EXERCISE
Search the records for the word "agent" and copy every line in which it occurs.

MATERIAL SUPPLIED
_____

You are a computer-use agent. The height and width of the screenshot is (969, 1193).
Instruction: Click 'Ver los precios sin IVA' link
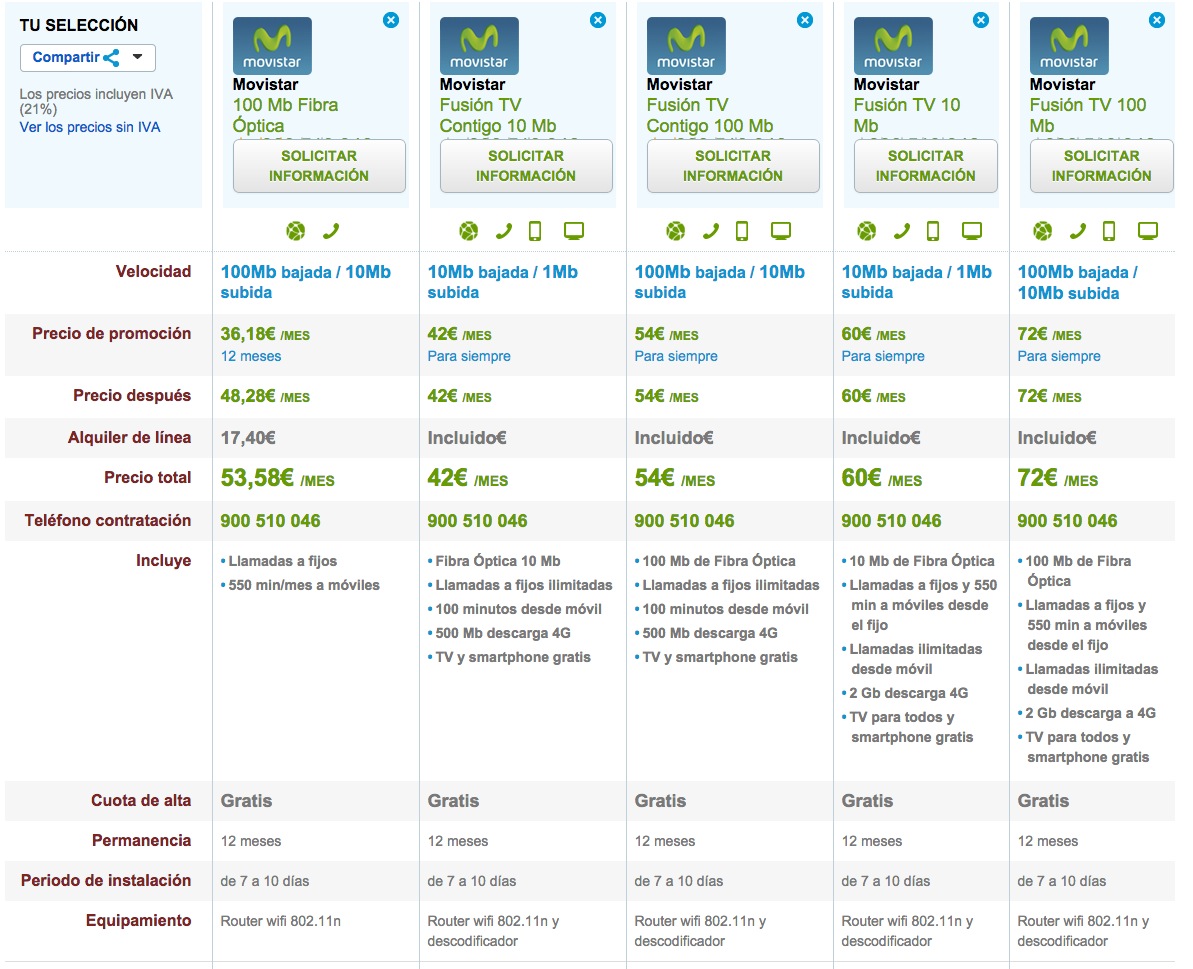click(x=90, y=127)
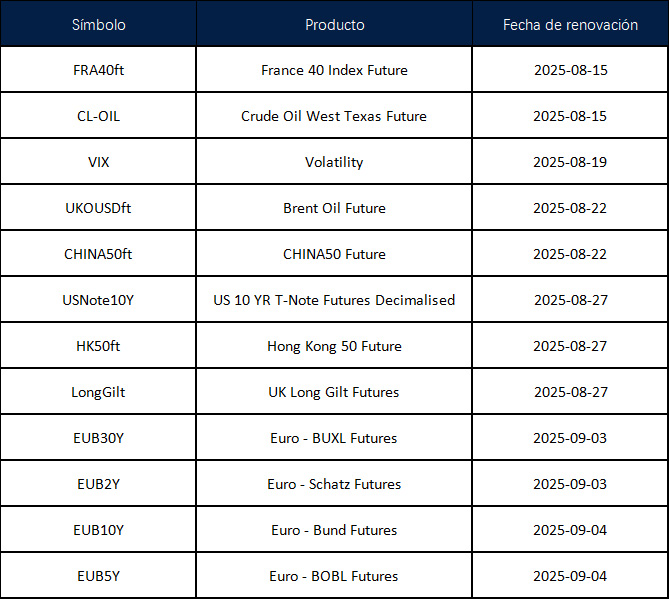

_____

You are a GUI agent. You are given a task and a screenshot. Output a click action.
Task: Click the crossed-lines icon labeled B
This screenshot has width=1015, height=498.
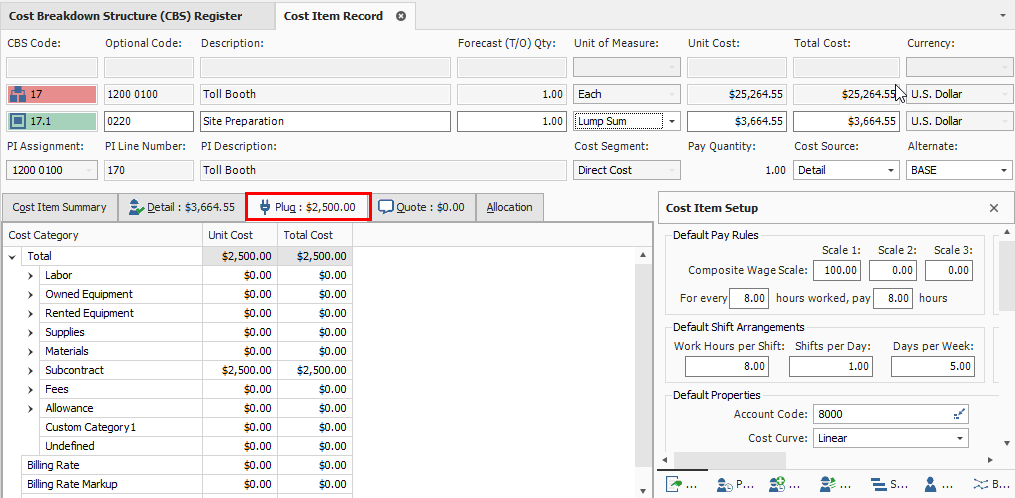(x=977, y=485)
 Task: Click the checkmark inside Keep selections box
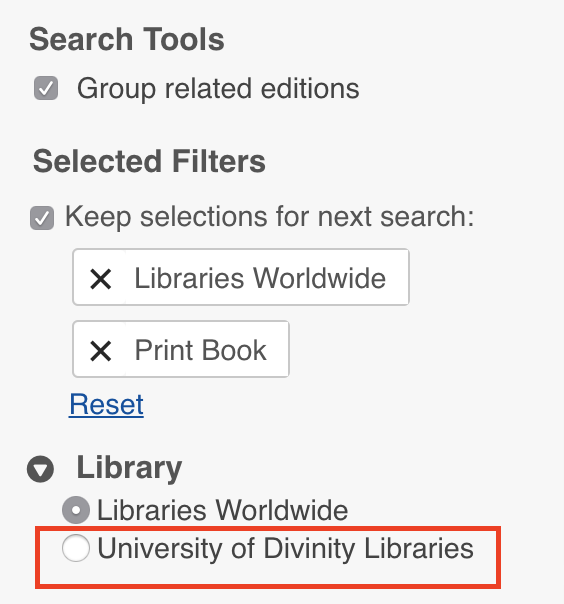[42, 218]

_____

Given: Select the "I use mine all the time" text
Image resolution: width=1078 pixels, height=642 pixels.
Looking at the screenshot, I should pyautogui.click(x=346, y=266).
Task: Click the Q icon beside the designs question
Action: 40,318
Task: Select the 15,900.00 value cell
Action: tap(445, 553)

_____

PROBLEM SOLUTION
You are a computer-use agent. The height and width of the screenshot is (969, 1193).
You are a GUI agent. You are given a task and a screenshot. Output a click action.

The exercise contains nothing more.